Silver sunshine on the waters of Skerries Harbour this afternoon (Photograph: Patrick Comerford, 2011)
Patrick Comerford
I have missed my regular beach walks over the past week. But I managed to get to Portrane and Skerries this afternoon.
After visiting Portrane, two of us drove further north to Skerries and parked at the Sailing Club on Harbour Road.
Although the warm sunshine of the past week has faded a little, the sun was still casting a silvery shine on the harbour waters, as we walked along Harbour Pier and then out on the pier.
At the lifeboat station, which dates back to 1854, a notice extends the sympathies of the RNLI Volunteer Lifeboat Crew at Skerries to the families of Ronan Browne and David Gilsenan, who drowned tragically a few weeks ago.
The small sandy spot below the lifeboat station had a golden hue in this evening’s sunlight. A few children played in and out of the rocks, while two others wrote their names on the sand.
The bars and restaurants of Harbour Road reflected in the waters of Skerries Harbour this afternoon Photograph: Patrick Comerford, 2011)
In this peaceful tranquillity it was difficult to think back to the tragedy that had hit everyone in this community only a few weeks ago. But I also recalled the story of young Thomas Butler (1596-1619), Viscount Thurles, who was accidentally drowned off the Skerries on 19 December 1619. Although some historians identify these Skerries as a cluster of rocks off the Isle of Anglesey in north Wales, others say they were the rocks off Skerries on the north Dublin coast.

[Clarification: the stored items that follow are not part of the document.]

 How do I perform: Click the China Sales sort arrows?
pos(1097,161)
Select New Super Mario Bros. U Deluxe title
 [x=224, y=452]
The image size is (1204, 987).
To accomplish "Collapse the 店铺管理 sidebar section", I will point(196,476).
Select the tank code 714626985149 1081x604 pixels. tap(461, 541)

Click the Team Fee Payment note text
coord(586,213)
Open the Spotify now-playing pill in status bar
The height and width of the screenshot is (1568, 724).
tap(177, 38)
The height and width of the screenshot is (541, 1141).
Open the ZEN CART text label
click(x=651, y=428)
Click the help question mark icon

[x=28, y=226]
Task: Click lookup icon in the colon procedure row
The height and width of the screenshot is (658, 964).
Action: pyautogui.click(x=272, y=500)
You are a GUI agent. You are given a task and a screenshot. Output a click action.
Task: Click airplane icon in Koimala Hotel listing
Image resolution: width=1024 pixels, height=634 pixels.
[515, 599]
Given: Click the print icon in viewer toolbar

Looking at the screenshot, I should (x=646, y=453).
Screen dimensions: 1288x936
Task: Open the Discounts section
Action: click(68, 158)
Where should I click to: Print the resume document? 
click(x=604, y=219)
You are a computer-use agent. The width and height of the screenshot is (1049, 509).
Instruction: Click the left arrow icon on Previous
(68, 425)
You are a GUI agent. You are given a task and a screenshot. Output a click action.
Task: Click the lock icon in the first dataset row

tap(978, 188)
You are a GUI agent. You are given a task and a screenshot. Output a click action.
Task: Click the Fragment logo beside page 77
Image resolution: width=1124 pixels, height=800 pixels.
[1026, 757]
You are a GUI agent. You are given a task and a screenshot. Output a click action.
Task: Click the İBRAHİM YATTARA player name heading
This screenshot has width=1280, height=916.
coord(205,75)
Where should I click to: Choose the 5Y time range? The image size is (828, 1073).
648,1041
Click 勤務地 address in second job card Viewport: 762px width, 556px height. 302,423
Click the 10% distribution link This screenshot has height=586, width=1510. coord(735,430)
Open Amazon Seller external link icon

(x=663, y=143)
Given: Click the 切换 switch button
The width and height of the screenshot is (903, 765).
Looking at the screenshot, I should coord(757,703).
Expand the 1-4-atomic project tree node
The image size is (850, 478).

Thomas Butler was a first cousin of Grany Kavanagh who married John Comerford of Ballybur, Co Kilkenny. At a very young age – and against the wishes of his father, Walter Butler (1569-1633), the 11th Earl of Ormond – Thomas had married Elizabeth Poyntz, the daughter of Sir John Poyntz of Gloucestershire. In 1619, as his father was serving a long, eight-year stretch of imprisonment in the notorious Fleet Prison in London, Thomas Butler was summoned to England to answer charges of treason. However, his ship was wrecked off the coast of The Skerries, and Thomas was drowned on 19 December 1619.
With the drowning of Thomas Butler, and Walter Butler still in jail, nine-year-old James Butler became the heir to his drowned father drowned and his captive grandfather. But the Ormond estates and privileges had been forfeited in favour of the crown, and James was made a royal ward and was brought up an Anglican in the courts of James I and Charles I.
But six years after Thomas Butler was drowned off The Skerries, his father, known as Walter “of the Beads,” was freed from the Fleet in 1625 and returned home in triumph to Kilkenny to reclaim his estates and titles. When he died in Carrick-on-Suir in 1633, Walter was buried in Saint Canice’s Cathedral, Kilkenny. His grandson, James Butler, son of Thomas Butler who was drowned off The Skerries, inherited all the Ormond titles, estates and power, and later became James Butler (1610-1688), 1st Duke of Ormond.
The Lordship of Rush in north Co Dublin had been granted to his ancestor, Sir Theobald Fitzwalter Le Butler, in the 13th century, and the Butlers had continued to increase their land holdings over the centuries that followed. As a reward for his prominent role in leading Irish royalists against the Cromwellians in the turbulence of the 1640s and 1650s, Ormond was made a duke and was granted extensive new estates, including the manor of Kenure in Rush in 1666 and Lusk in 1667. The first pier in Rush was built by the Duke of Ormond in the reign of James II.
To the north of Rush, the manor and lands of Holmpatrick in Skerries has been granted in 1605 to Donogh O’Brien, the 4th Earl of Thomond, but the harbour was described as being in a ruined state. The harbour remained the property of the Earls of Thomond until 1721. Perhaps, had they taken more care of the harbour and pier at Skerries, Thomas Butler would have had a safe passage out of Skerries in 1619 – if this, indeed, is where he met his fatal end.
We can be very thankful for the volunteers at Skerries Lifeboats who look after the lives and safety of all who enjoy the waters of Skerries today.
‘Storm in a Teacup’ ... an indulgent taste of the promise of summer (Photograph: Patrick Comerford, 2011)
Before leaving the harbour we stopped into ‘Storm in a Teacup’ for ice creams drenched in espresso and smothered with cinnamon and chocolate flake. It has given us a fresh and indulgent taste for the coming summer.